TestHosts$Parasite.count <- round(TestHosts$Parasite.count) # Parasite counts should be integers

table(table(TestHosts$ID)) # Enough repeat samples for a mixed model?

We need to make sure that there are enough repeat samples of specific individuals. Table will count up how many of them there are, and using table(table()) is a quick way to show the distribution of repeat sampling. Looks like we have enough repeat samples for a mixed effect model!

INLA works like many other statistical analysis packages, such as lme4 or MCMCglmm. If you run the same simple models in these packages, it should get similar results.

Plot the sampling locations in space. As they are trapped in a grid formation, make sure they are jittered.

# Setting up a custom theme
THEME <- theme(axis.text.x = element_text(size = 12,colour = "black"),
               axis.text.y = element_text(size = 12, colour = "black"),
               axis.title.x = element_text(vjust = -0.35),
               axis.title.y = element_text(vjust = 1.2)) + theme_bw()

(samp_locations <- ggplot(TestHosts, aes(Easting, Northing)) + 
	geom_jitter(aes(colour = factor(Grid))) + coord_fixed() + 
	THEME + 
	labs(colour = "Grid"))

Recall that putting your entire ggplot code in brackets () creates the graph and then shows it in the plot viewer. If you don’t have the brackets, you’ve only created the object, but haven’t visualized it. You would then have to call the object such that it will be displayed by just typing samp_locations after you’ve created the “samp_locations” object.

Grid map of point locations in space

How often are different individuals trapped on different grids?

length(unique(TestHosts$ID))

table(with(TestHosts, tapply(Grid, ID, function(x) length(unique(x)))))

Not much moving around! Looks like individuals tend to stay on the same grid.

2. Perform model selection in INLA

Model selection is a method that reduces the amount of covariates that are included in the data to stop overfitting. This will increase the generality of your models, and is good practise!

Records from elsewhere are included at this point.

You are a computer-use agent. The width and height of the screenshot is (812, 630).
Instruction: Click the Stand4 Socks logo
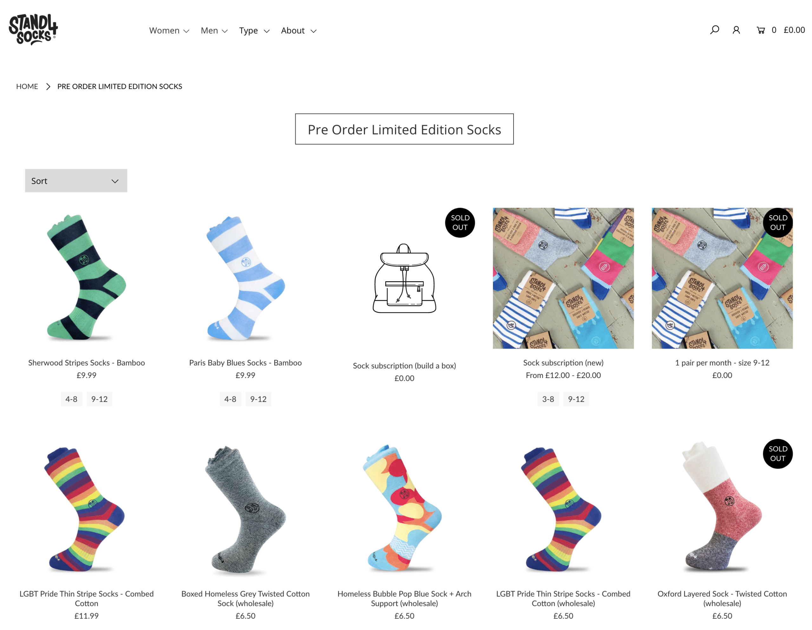[33, 29]
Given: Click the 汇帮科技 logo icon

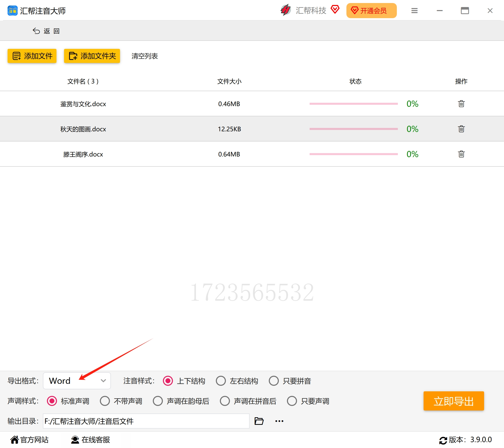Looking at the screenshot, I should pos(286,10).
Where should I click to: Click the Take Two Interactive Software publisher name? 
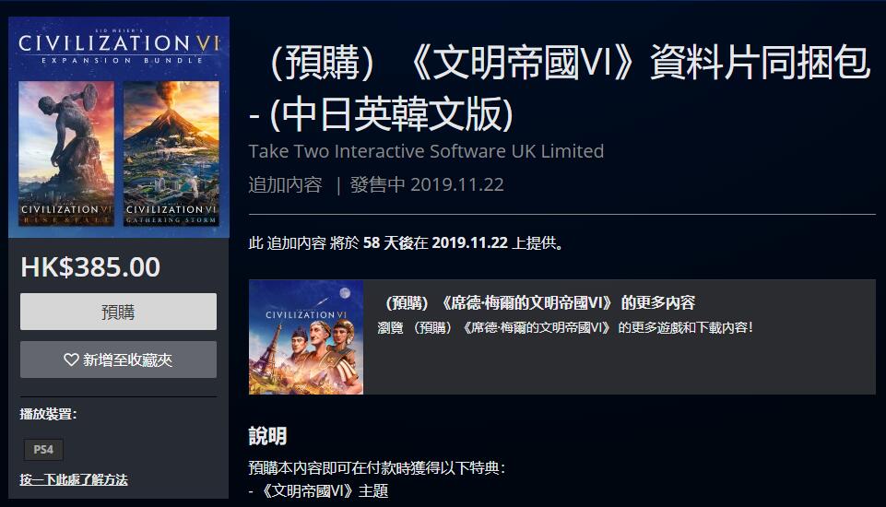click(x=426, y=151)

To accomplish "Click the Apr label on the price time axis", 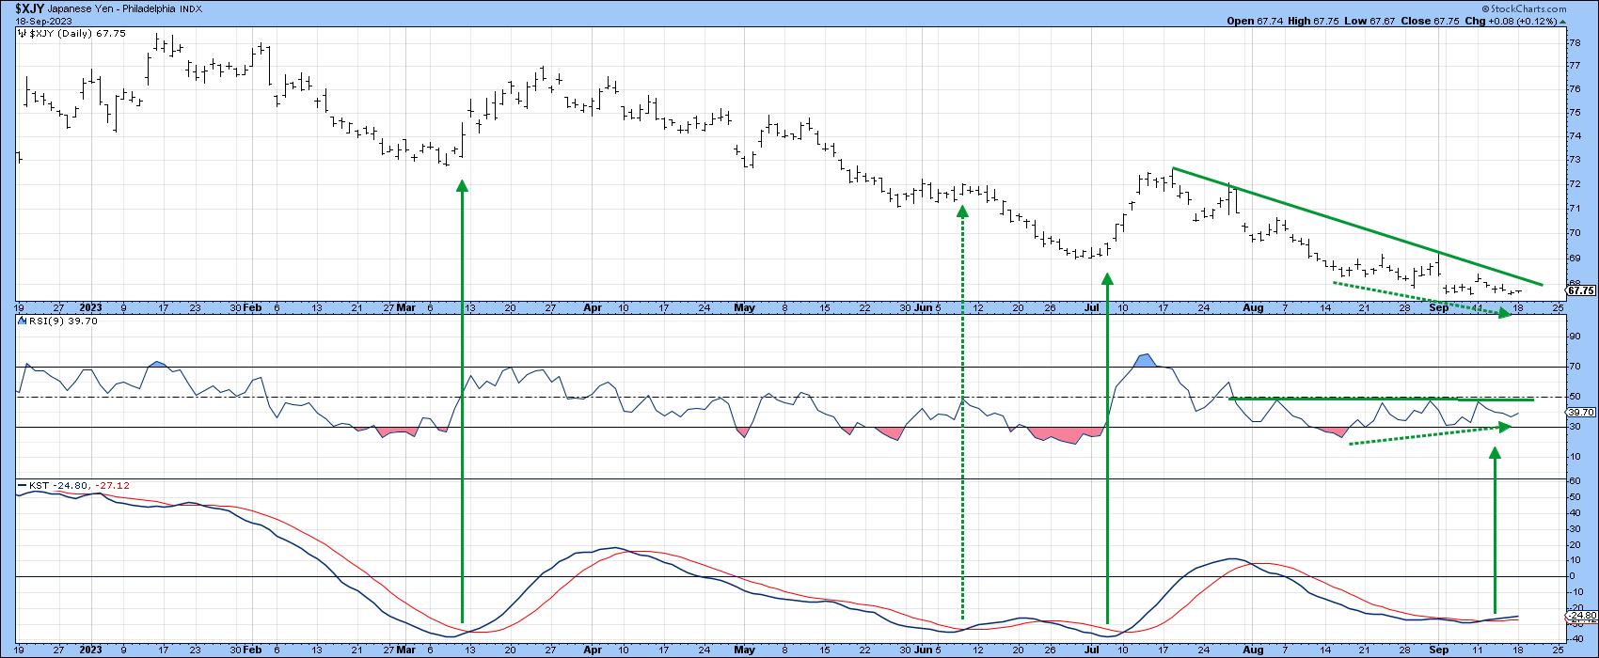I will pyautogui.click(x=594, y=306).
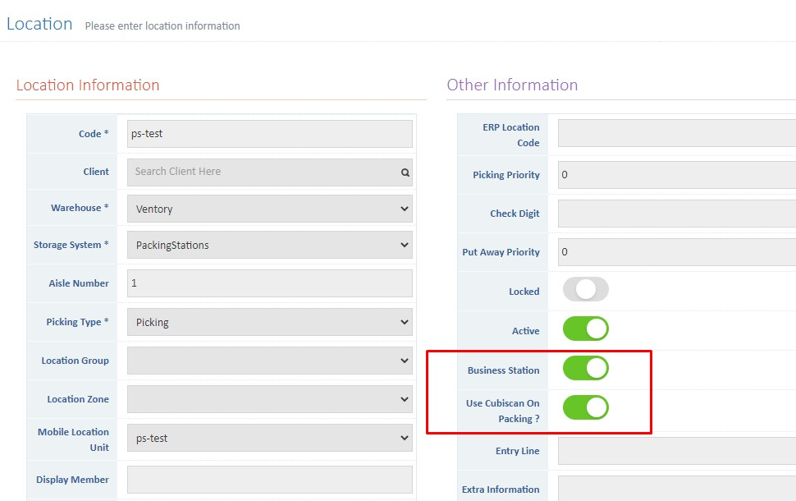Viewport: 796px width, 501px height.
Task: Click the Entry Line input field
Action: [676, 451]
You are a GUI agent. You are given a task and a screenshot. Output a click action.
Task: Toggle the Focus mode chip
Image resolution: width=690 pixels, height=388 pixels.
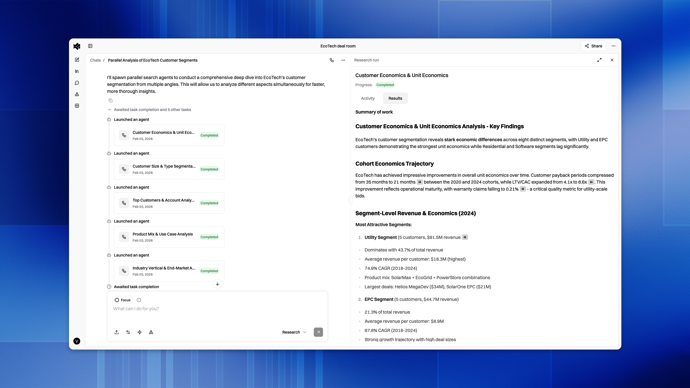(122, 300)
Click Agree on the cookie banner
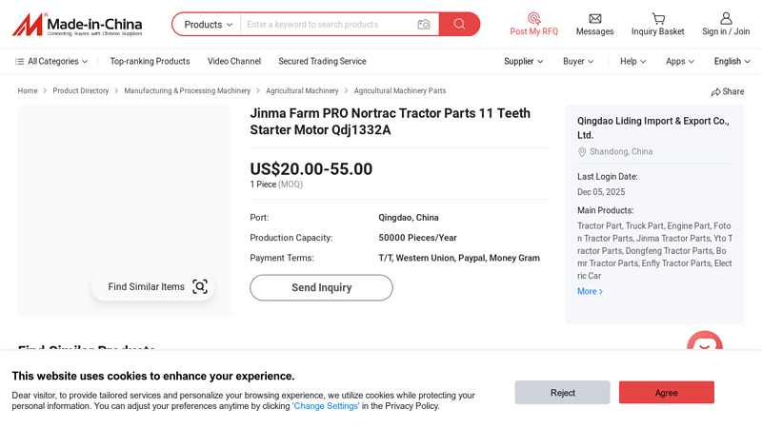 pos(666,392)
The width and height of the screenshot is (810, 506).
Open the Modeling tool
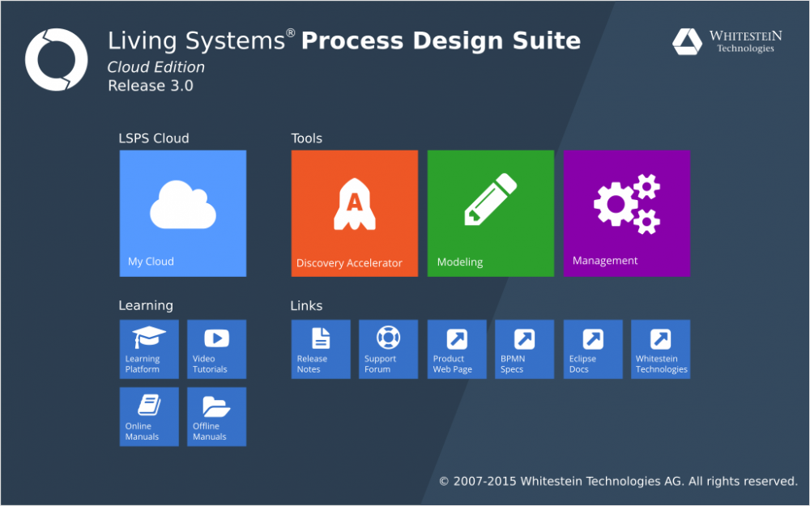coord(490,213)
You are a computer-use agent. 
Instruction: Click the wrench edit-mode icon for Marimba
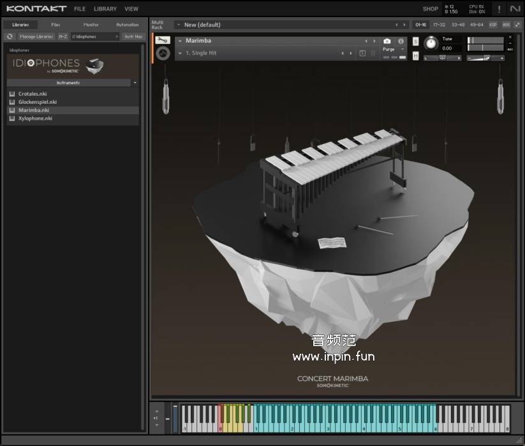[x=163, y=40]
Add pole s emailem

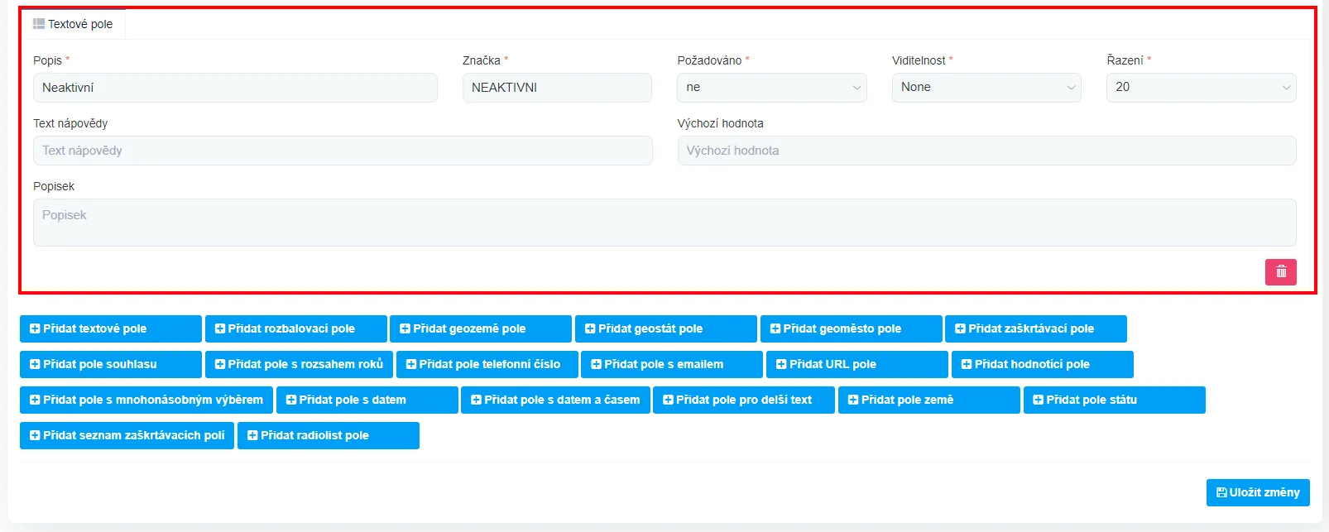tap(671, 364)
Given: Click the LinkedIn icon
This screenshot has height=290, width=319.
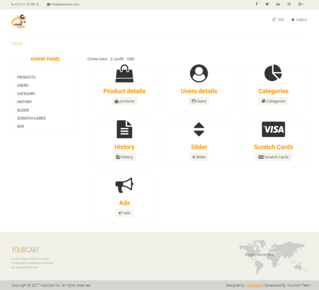Looking at the screenshot, I should coord(278,4).
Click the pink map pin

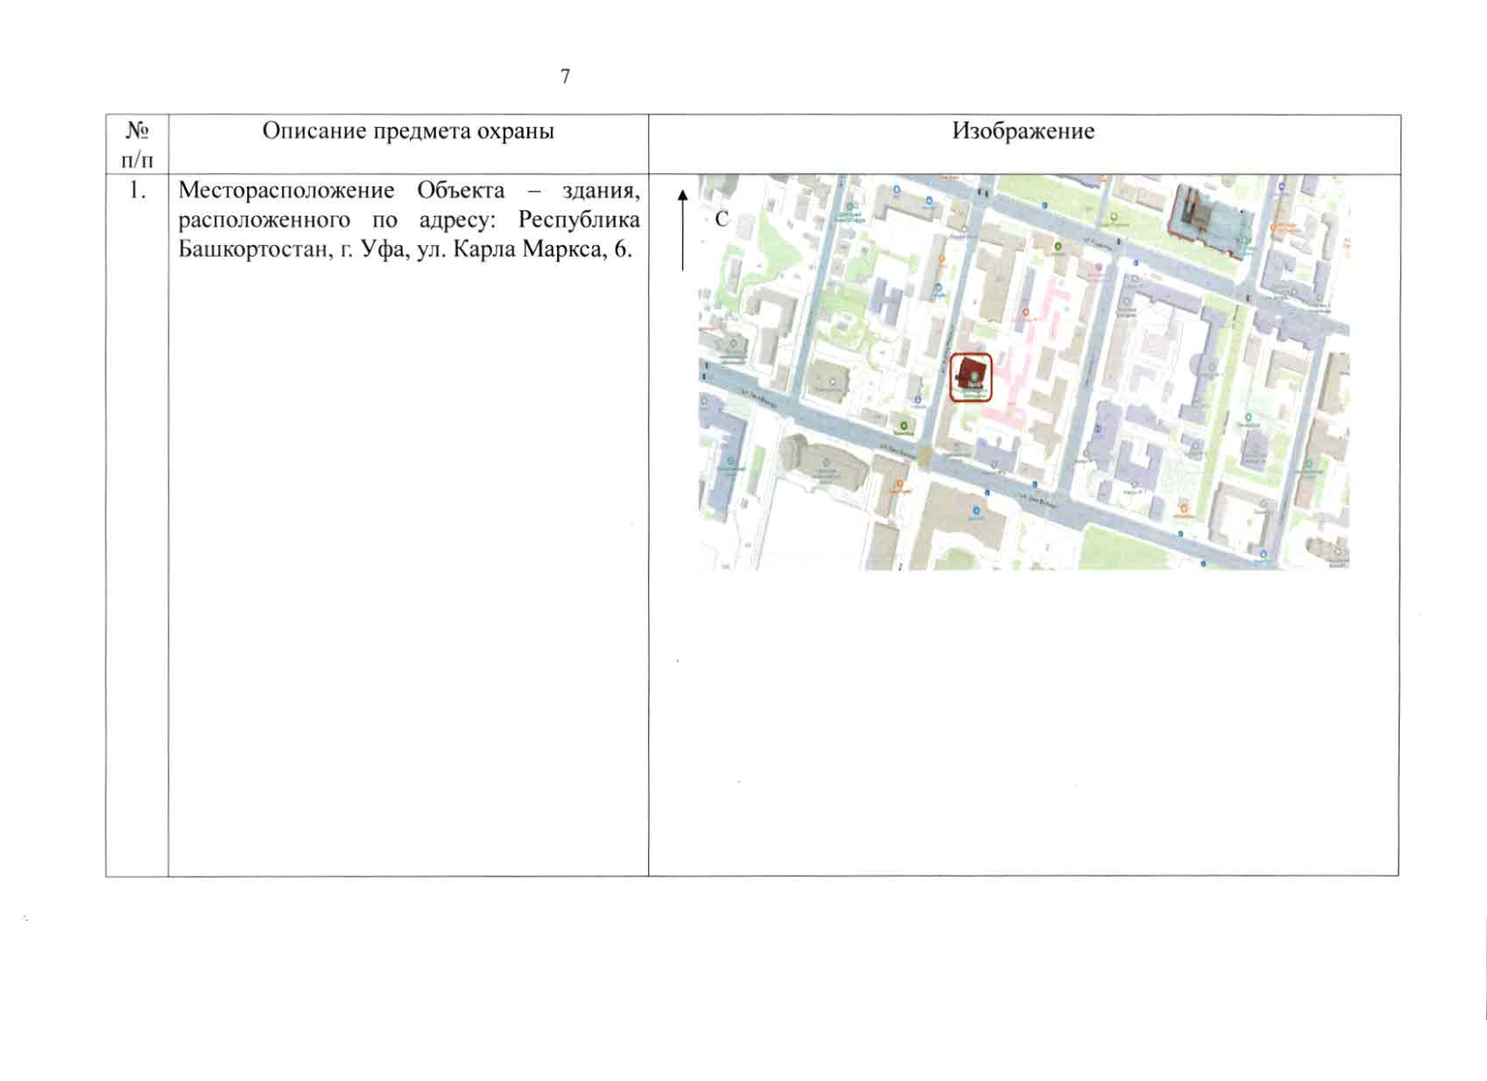click(x=1098, y=268)
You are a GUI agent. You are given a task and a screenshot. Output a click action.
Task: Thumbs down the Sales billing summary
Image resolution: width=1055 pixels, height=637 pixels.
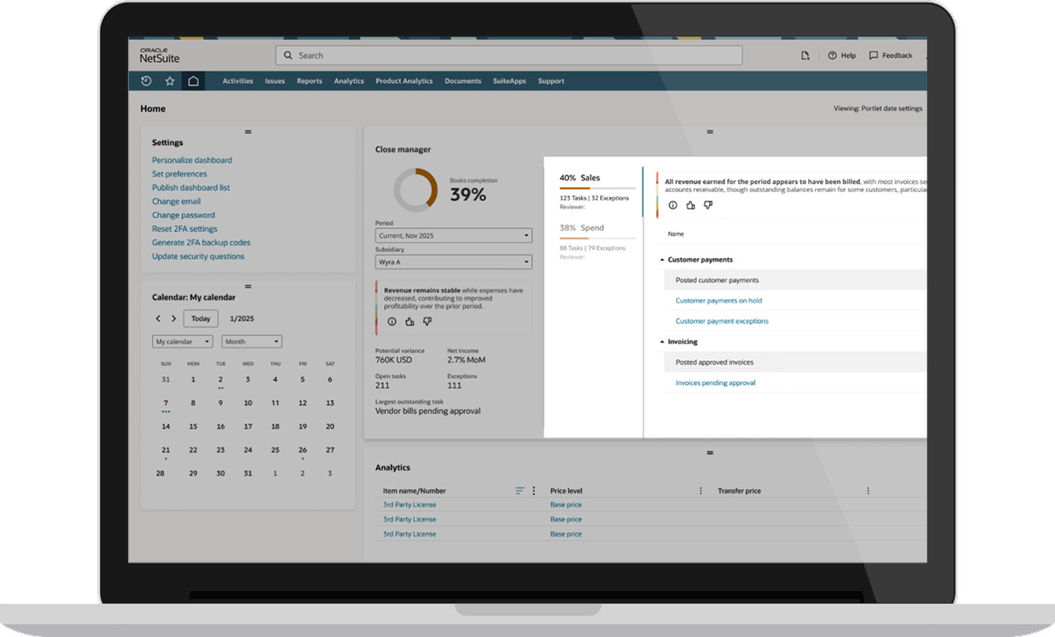[x=708, y=205]
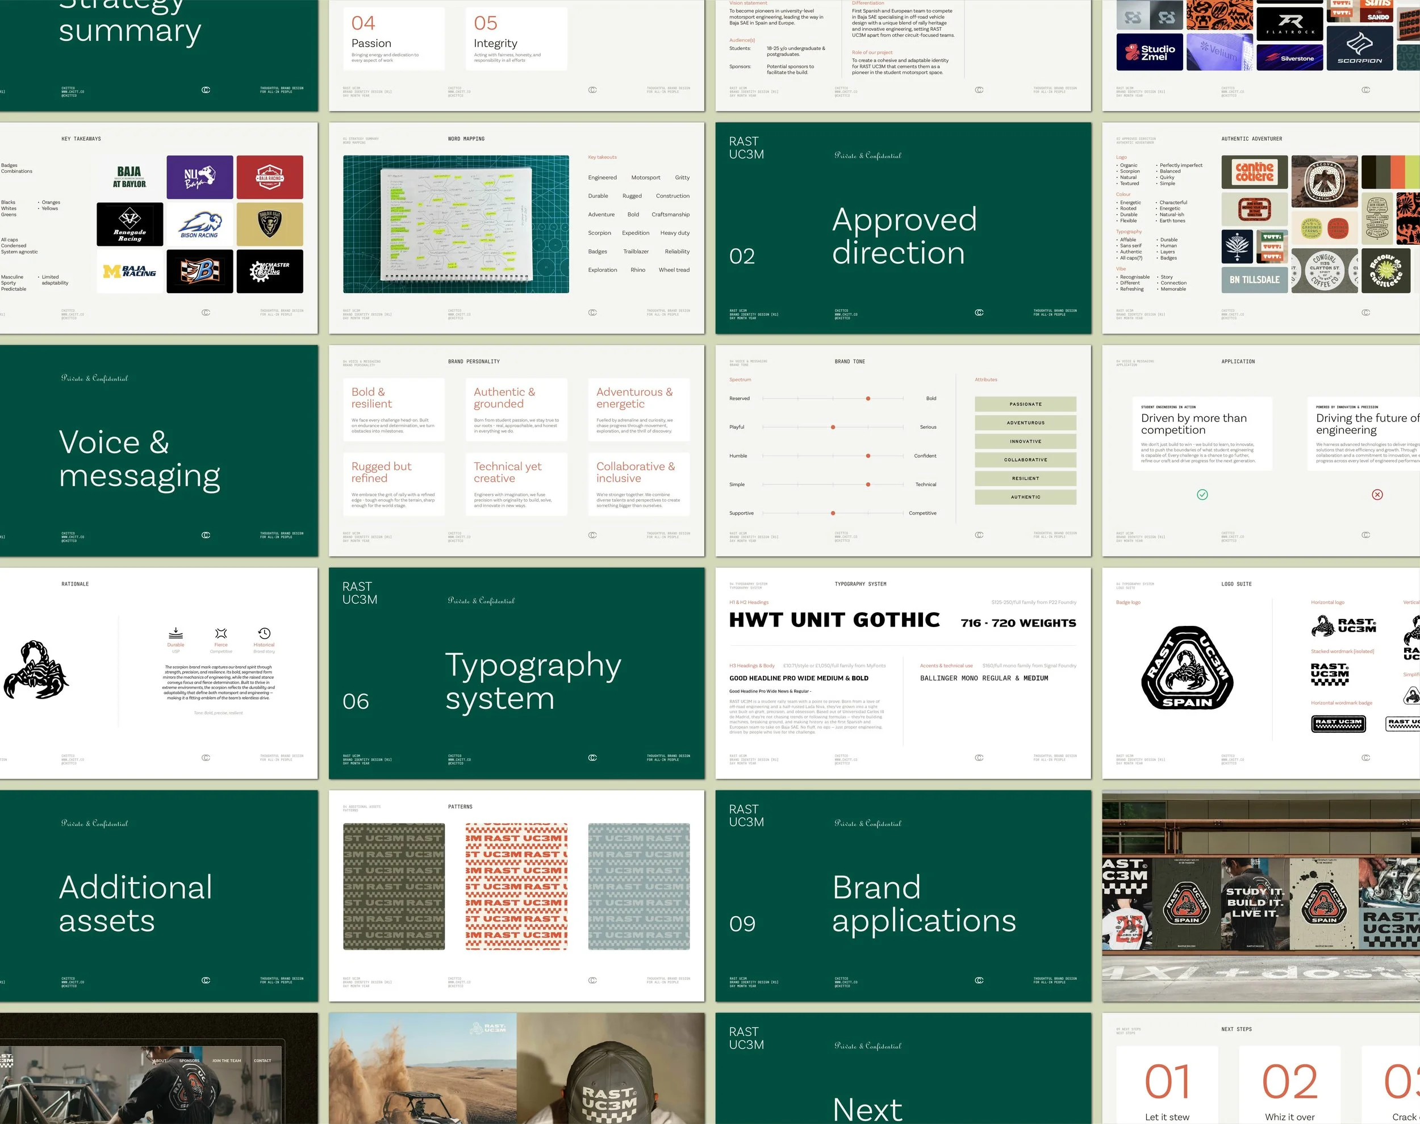
Task: Click the Playful–Serious slider dot
Action: [x=832, y=427]
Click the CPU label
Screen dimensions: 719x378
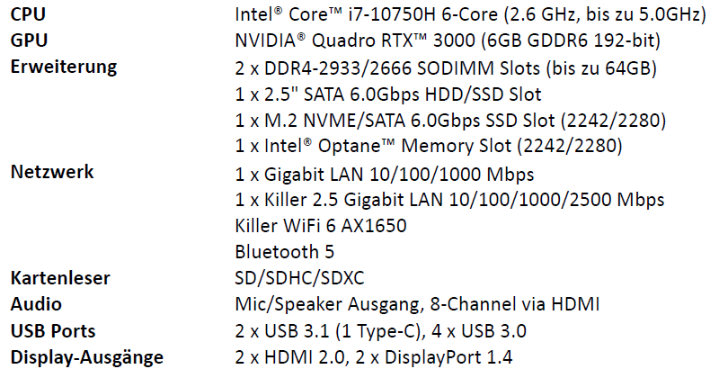[x=28, y=14]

First, we will set up a full analysis using all the covariates that we reckon will influence the data. As I’ve said above, you can use INLA like any other modelling package, but here I’m going to use formula specification before the models.

# First without random effects ####

# Specify the formula
f0.1 <- as.formula(paste0(resp, " ~ ", # Response first
                          paste(covar, collapse = " + ") # Collapse the vector of covariates
))

# Run the model
IM0.1  <- inla(Parasite.count ~ Month + Sex + Smi + Supp.corrected + Treated, 
               family = "nbinomial", # Specify the family. Can be a wide range (see r-inla.org).
               data = TestHosts) # Specify the data

# Run the model # (This is the same thing)
IM0.1  <- inla(f0.1, 
               family = "nbinomial", # Specify the family. Can be a wide range (see r-inla.org).
               data = TestHosts) # Specify the data

# Then with an ID random effect ####

f0.2 <- as.formula(paste0(resp, " ~ ", 
                          paste(covar, collapse = " + "), 
                          " +  f(ID, model = 'iid')")) # This is how you include  a typical random effect.

IM0.2  <- inla(f0.2, 
               family = "nbinomial",
               data = TestHosts) 

summary(IM0.1)
summary(IM0.2)

Next, we will visualise the results of our models. We will plot the effect sizes and the credible intervals around them. This uses some functions which I’ve packaged in my ggregplot package!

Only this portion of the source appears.